GIVEN RECORDS START

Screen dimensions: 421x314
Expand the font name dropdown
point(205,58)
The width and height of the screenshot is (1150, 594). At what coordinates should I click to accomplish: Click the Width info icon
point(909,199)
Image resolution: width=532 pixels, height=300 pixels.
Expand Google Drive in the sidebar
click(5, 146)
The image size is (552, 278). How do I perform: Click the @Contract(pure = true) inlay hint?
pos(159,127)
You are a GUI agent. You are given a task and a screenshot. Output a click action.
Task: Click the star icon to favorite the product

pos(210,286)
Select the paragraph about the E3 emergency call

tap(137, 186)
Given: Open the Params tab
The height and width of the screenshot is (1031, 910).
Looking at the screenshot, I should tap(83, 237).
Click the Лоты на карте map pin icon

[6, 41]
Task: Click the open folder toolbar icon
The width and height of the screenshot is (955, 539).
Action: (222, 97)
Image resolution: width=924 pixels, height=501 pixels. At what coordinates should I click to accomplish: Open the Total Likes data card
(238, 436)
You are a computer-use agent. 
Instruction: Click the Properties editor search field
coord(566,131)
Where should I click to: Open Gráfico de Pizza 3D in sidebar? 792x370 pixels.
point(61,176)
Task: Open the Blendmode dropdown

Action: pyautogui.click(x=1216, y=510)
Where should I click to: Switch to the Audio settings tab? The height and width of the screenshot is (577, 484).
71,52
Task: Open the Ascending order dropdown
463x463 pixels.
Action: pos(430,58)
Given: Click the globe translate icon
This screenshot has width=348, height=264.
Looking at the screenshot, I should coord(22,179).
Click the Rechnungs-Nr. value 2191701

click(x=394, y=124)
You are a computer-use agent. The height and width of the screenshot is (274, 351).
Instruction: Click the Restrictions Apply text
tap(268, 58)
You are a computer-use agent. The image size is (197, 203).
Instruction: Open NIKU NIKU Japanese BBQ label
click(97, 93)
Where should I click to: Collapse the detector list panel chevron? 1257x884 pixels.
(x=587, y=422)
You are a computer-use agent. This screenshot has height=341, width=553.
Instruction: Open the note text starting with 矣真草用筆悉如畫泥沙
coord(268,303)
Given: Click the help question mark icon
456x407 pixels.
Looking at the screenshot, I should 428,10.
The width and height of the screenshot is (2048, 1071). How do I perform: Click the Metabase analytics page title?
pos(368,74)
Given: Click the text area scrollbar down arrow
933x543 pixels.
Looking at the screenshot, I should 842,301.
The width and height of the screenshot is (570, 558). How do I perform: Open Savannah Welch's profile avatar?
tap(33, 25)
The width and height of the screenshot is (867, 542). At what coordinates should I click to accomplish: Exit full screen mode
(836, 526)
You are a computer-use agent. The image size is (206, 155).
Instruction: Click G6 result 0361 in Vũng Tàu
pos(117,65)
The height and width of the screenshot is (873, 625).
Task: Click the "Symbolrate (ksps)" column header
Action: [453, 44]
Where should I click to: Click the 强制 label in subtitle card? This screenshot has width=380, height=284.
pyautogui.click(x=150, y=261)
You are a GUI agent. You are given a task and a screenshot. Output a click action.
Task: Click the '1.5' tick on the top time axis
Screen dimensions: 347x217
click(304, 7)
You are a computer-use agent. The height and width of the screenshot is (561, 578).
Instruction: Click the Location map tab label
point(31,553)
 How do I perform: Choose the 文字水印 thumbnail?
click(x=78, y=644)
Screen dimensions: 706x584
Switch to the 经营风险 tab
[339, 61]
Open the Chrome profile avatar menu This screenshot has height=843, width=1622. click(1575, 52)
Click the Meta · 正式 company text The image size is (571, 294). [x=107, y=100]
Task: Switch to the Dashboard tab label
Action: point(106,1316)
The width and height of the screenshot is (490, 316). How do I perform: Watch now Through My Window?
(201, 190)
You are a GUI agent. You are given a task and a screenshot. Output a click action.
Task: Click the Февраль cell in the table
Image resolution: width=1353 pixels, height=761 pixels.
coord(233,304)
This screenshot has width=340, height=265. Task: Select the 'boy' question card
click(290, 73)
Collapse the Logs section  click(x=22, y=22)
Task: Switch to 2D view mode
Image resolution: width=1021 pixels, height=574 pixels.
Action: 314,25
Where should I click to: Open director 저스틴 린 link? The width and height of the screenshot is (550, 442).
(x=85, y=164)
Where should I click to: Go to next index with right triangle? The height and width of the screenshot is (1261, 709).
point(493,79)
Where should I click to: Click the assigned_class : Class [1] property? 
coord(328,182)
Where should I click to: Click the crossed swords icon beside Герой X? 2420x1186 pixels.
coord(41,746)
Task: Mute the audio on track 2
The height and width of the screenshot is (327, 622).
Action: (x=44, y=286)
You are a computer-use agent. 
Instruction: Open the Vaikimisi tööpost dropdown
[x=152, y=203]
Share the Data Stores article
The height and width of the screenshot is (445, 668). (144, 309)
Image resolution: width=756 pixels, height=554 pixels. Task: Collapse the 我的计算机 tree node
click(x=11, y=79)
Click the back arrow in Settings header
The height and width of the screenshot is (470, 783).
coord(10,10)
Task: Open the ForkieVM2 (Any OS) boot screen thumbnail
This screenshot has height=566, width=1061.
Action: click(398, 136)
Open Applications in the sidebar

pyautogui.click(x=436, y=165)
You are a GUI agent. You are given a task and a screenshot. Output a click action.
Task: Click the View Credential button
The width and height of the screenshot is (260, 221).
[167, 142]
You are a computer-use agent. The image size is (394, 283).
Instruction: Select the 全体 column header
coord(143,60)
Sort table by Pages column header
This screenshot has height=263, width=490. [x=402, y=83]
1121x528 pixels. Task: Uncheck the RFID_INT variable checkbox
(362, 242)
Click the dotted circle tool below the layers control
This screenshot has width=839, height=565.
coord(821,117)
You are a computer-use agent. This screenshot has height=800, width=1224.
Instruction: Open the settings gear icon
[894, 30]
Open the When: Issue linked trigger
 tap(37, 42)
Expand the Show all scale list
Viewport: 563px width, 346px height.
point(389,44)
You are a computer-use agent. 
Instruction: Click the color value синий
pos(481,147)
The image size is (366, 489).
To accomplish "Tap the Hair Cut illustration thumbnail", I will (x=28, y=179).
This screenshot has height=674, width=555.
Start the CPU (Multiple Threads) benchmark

GIVEN RECORDS END

INSTRUCTIONS TO FOLLOW :: Among the entries above, find every line holding "computer" and copy it.

SOLUTION BELOW ::
You are a computer-use agent. 
You are a computer-use agent. The height and width of the screenshot is (274, 351).
You are a computer-use agent. The image size is (197, 203).
You are a computer-use agent. This screenshot has height=341, width=553.
You are a computer-use agent. The image size is (206, 155).
You are a computer-use agent. The height and width of the screenshot is (561, 578).
You are a computer-use agent. 
You are a computer-use agent. The image size is (394, 283).
You are a computer-use agent. This screenshot has height=800, width=1224.
You are a computer-use agent. 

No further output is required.